--- EXERCISE ---
Please quote the material word for word, starting with the line that contains "Given: Open the BAZÁR menu item" and going on through the line that contains "Check Mac Build", including both of those lines.

--- THE INPUT ---
▼▼▼
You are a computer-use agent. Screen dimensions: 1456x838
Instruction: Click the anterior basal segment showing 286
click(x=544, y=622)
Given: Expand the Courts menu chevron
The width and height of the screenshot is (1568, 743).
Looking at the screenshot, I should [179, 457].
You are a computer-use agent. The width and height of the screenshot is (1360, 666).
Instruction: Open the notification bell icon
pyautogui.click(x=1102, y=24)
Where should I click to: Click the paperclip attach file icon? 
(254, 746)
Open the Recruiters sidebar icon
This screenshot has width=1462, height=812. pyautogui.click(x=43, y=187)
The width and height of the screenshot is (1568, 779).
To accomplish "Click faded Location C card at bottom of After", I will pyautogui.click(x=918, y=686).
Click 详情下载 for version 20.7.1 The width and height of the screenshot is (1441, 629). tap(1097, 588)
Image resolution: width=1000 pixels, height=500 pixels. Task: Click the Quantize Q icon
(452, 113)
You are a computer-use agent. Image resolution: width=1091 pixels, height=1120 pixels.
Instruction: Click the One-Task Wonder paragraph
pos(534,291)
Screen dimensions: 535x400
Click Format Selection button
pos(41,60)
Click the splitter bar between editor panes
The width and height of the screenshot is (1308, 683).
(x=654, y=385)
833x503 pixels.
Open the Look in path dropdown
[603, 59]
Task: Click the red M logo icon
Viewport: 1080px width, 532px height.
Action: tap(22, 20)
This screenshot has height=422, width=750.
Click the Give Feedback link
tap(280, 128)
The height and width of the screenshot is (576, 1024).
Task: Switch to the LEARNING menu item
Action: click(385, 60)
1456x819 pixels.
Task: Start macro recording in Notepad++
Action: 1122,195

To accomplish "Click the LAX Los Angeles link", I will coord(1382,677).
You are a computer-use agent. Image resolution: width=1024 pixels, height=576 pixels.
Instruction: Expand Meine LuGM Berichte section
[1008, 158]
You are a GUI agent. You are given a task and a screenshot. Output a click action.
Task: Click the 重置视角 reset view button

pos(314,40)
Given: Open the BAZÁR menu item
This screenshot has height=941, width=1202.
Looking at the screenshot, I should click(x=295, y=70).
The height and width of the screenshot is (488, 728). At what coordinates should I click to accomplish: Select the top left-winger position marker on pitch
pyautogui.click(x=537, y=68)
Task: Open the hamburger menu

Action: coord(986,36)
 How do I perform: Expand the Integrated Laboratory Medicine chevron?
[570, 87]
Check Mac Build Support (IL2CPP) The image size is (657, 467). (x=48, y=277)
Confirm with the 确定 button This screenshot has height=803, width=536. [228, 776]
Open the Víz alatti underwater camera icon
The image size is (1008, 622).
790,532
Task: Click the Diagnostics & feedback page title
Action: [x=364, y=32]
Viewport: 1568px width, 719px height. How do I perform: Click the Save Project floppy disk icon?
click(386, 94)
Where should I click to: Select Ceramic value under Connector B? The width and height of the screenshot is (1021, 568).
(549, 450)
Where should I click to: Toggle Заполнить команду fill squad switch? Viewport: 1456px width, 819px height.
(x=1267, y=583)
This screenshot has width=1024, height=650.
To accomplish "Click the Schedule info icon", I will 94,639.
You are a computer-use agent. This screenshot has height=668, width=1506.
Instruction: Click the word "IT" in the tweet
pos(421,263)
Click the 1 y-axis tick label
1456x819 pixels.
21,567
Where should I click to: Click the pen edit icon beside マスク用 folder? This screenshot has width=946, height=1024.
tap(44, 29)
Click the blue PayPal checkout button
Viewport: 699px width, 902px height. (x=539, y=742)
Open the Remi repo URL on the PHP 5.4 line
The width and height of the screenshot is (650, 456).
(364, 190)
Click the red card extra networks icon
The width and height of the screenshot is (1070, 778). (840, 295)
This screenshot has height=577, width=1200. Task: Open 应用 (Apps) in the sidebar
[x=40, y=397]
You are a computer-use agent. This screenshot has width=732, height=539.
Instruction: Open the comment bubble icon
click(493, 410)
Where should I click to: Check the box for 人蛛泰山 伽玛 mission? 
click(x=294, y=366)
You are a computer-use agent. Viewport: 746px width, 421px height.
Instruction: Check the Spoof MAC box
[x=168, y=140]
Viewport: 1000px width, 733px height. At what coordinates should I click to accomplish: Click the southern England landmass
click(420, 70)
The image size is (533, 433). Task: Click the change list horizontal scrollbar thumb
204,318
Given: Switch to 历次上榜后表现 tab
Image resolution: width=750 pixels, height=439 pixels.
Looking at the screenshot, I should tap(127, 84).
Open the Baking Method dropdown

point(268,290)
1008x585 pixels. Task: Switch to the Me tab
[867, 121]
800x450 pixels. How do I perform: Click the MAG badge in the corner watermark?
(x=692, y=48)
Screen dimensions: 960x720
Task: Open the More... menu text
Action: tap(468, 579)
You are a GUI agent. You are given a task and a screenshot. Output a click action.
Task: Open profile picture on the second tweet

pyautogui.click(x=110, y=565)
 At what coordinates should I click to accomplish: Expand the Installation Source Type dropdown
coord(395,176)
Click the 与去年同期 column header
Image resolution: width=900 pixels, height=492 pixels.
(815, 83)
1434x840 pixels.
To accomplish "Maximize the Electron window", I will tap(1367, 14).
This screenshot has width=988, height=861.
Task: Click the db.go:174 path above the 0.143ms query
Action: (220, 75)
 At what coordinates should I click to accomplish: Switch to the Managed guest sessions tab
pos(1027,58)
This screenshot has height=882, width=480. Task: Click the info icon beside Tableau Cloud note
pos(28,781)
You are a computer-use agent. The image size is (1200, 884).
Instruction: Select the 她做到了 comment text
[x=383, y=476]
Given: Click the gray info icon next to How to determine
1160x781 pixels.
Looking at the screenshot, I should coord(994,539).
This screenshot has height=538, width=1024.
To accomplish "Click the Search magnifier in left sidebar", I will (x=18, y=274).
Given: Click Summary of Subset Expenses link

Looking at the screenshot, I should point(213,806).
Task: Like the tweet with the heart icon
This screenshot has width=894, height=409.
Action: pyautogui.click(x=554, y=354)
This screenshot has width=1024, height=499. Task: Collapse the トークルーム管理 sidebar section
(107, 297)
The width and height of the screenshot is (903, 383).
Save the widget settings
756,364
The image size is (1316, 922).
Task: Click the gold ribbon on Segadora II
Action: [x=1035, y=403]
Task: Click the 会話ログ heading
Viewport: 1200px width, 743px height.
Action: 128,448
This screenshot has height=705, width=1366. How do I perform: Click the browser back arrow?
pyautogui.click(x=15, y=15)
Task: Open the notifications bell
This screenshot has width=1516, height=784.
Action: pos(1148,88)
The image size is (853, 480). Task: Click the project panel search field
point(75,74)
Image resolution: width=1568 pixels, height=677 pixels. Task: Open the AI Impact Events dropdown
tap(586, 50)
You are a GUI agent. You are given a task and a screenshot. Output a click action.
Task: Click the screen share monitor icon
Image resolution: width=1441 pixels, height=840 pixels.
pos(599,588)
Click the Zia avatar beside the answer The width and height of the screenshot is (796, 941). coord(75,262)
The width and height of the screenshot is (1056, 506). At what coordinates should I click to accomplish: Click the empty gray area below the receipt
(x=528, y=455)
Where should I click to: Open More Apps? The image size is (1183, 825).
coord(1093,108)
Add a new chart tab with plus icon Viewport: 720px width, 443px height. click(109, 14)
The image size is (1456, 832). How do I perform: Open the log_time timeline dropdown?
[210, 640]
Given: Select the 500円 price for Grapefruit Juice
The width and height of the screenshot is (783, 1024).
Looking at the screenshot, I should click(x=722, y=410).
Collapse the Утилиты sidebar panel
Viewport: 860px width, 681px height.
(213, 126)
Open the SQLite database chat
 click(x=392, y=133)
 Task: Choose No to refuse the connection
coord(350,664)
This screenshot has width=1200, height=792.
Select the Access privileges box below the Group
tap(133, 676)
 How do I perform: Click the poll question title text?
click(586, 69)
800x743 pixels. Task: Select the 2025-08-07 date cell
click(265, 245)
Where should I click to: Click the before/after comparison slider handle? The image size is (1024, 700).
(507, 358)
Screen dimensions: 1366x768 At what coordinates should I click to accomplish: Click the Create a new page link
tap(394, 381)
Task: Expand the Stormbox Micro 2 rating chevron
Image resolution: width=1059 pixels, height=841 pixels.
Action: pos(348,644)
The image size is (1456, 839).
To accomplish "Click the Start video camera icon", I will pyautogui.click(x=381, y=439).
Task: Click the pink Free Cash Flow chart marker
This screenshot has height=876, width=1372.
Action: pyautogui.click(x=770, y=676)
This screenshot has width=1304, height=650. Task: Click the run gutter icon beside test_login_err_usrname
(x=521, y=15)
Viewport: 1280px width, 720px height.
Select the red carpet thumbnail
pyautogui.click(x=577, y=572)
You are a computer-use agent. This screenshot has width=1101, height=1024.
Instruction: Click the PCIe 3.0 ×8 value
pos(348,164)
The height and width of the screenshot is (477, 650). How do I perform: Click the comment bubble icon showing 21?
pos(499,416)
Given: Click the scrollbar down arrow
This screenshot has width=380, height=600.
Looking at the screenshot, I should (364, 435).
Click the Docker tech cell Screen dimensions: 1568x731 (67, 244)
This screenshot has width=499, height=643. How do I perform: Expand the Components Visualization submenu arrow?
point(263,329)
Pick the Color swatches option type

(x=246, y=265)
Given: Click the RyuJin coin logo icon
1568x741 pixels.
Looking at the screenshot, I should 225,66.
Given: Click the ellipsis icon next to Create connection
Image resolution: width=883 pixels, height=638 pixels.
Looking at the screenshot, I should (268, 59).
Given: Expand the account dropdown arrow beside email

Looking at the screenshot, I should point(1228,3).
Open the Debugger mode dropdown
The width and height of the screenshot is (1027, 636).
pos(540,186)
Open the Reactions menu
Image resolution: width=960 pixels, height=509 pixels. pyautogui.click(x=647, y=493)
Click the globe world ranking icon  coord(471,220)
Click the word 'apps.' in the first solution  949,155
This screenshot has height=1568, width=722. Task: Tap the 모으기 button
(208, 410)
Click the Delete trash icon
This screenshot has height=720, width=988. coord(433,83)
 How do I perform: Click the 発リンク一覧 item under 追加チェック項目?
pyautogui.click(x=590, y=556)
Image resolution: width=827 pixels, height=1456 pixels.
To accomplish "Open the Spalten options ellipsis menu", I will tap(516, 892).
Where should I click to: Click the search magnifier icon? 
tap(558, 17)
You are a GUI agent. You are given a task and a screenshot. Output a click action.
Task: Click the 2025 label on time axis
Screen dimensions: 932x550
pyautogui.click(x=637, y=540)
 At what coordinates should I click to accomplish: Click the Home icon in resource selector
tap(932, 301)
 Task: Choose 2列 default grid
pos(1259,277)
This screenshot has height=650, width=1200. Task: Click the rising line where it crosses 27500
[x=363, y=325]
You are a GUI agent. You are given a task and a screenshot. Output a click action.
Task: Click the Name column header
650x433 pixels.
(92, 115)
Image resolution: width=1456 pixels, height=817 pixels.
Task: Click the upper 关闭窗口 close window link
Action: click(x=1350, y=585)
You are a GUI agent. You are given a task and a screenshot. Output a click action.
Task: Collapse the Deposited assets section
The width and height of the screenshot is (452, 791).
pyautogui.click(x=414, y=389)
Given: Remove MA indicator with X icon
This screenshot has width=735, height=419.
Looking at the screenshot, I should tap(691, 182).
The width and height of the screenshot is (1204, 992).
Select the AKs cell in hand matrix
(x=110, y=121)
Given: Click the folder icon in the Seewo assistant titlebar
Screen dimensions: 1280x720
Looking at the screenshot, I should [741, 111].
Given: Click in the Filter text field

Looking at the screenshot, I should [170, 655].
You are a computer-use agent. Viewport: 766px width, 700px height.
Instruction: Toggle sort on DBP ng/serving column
▲▲▲
--- COMPLETE ANSWER ---
Given: Open the BAZÁR menu item
This screenshot has height=941, width=1202.
Looking at the screenshot, I should click(x=295, y=70).
The height and width of the screenshot is (488, 728). At what coordinates should I click to accomplish: Select the top left-winger position marker on pitch
pyautogui.click(x=537, y=68)
Task: Open the hamburger menu

Action: coord(986,36)
 How do I perform: Expand the Integrated Laboratory Medicine chevron?
[570, 87]
Check Mac Build Support (IL2CPP) The image size is (657, 467). (x=48, y=277)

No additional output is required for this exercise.